De acordo com um documento oficial obtido pela agência de notícias espanhola EFE, o vice-diretor operacional (DAO) do corpo, Manuel Llama, estabeleceu que os esforços operacionais em Ceuta e Melilha estão significativamente enfraquecendo devido ao uso de férias no período de verão e à concessão de permissões privadas.
Para garantir a cobertura adequada dos serviços em Ceuta e Melilha, a Guarda Civil tomou a decisão de não conceder férias, permissões ou dispensas ao pessoal que serve ou está alocado nas duas cidades. Esta restrição não afeta as férias ou permissões que foram emitidas ou autorizadas antes da publicação deste documento.
Dessa forma, a Guarda Civil espanhola junta-se à decisão tomada pelo Quartel-General de Ceuta, que hoje ordenou a anulação de todas as permissões para militares destacados na cidade autónoma, a partir da próxima quinta-feira.
Segundo autoridades espanholas, cerca de 72.000 pessoas do Norte de África entraram na cidade autónoma na semana passada, e 70.000 já regressaram a Marrocos. Além disso, pelo menos 82 pessoas morreram ao tentar chegar a Ceuta por via marítima.
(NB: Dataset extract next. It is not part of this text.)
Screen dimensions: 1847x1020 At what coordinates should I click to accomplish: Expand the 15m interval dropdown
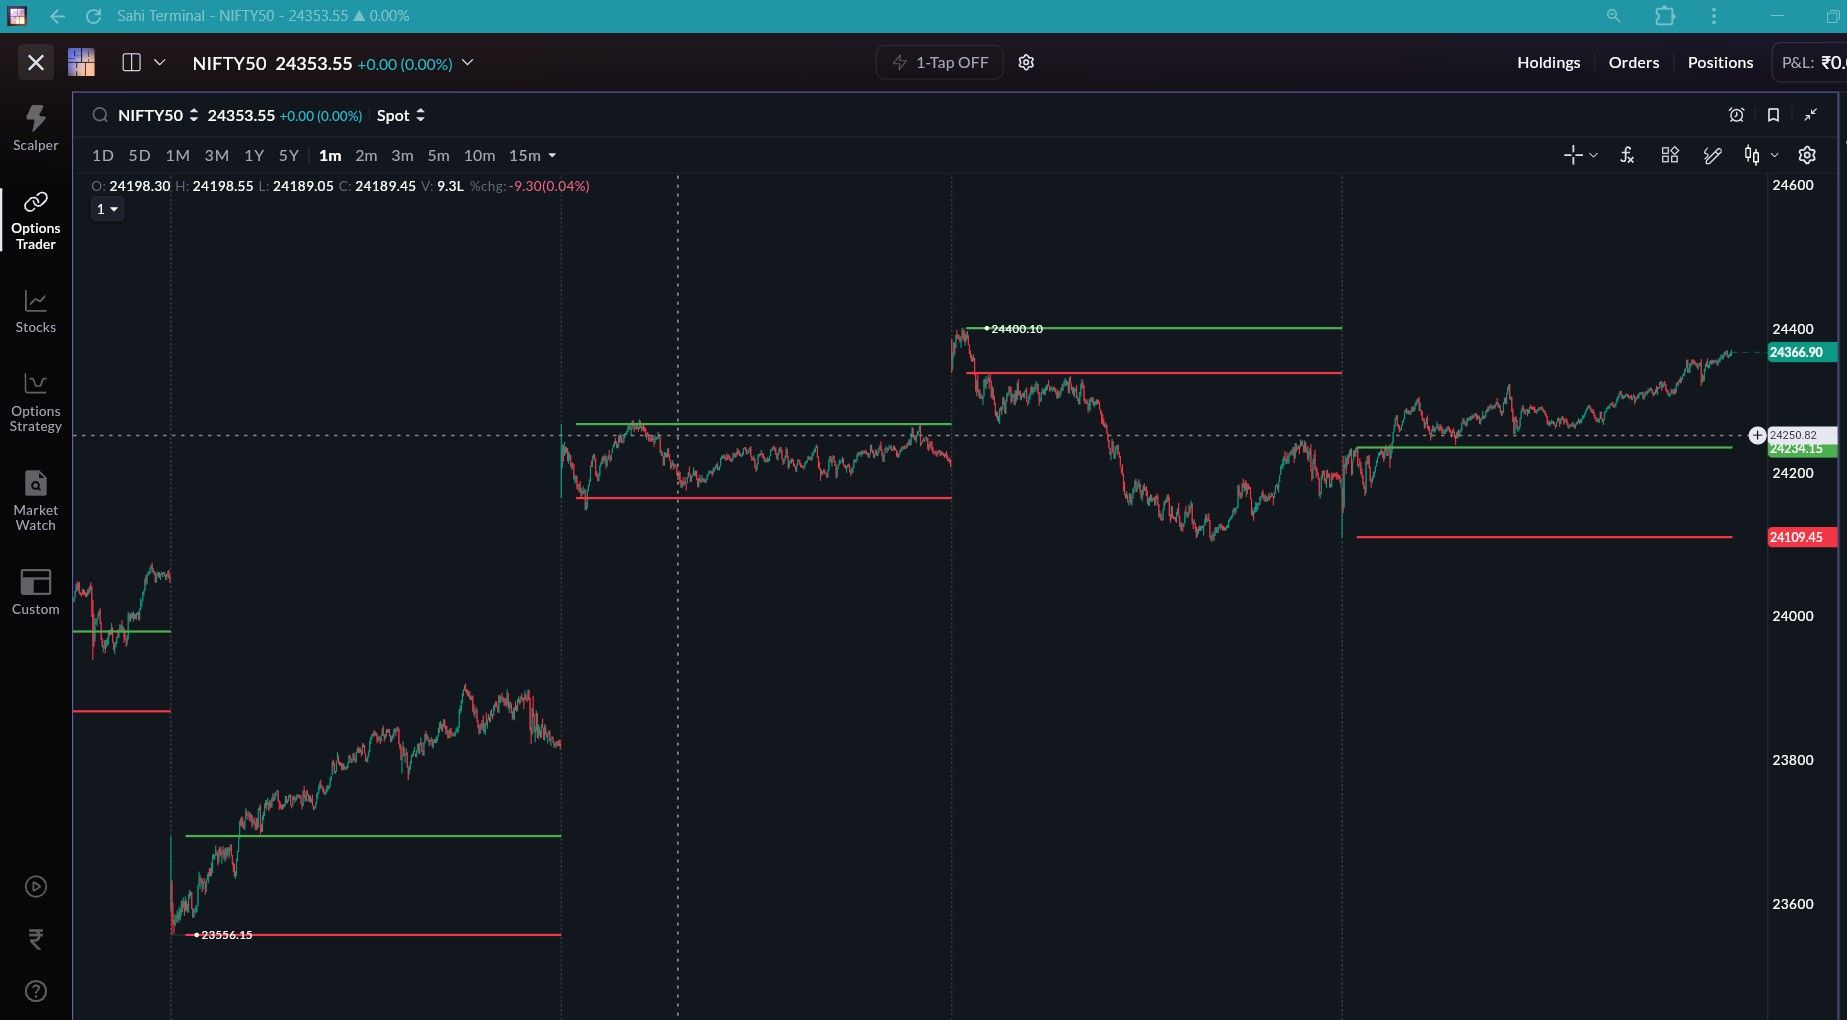532,155
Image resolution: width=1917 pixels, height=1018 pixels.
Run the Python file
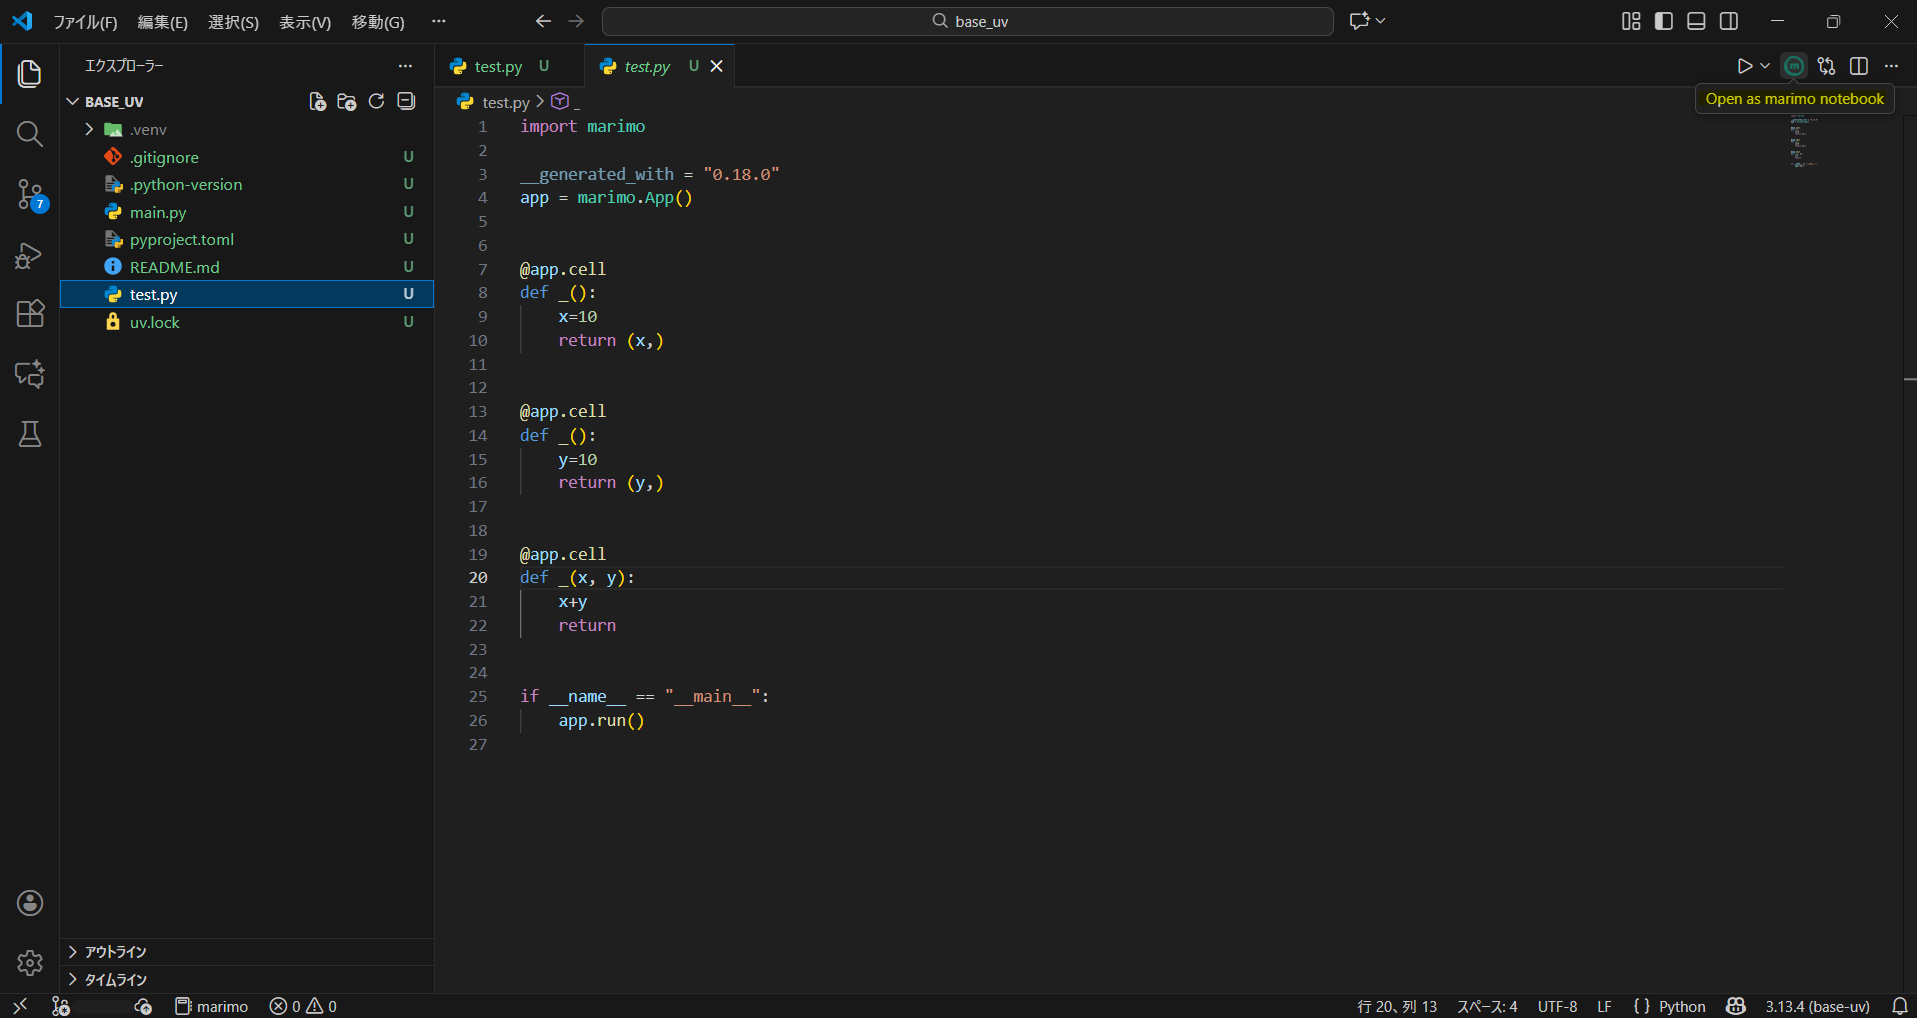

Nas redes sociais de Marrocos, circulam mensagens que pedem uma nova invasão em massa na data de 15.
Ceuta é uma pequena região com uma população de 80.000 habitantes, localizada no extremo norte de Marrocos, banhada pelo Estreito de Gibraltar. É uma das duas fronteiras terrestres entre a África e a Europa, juntamente com o outro enclave espanhol, Melilha.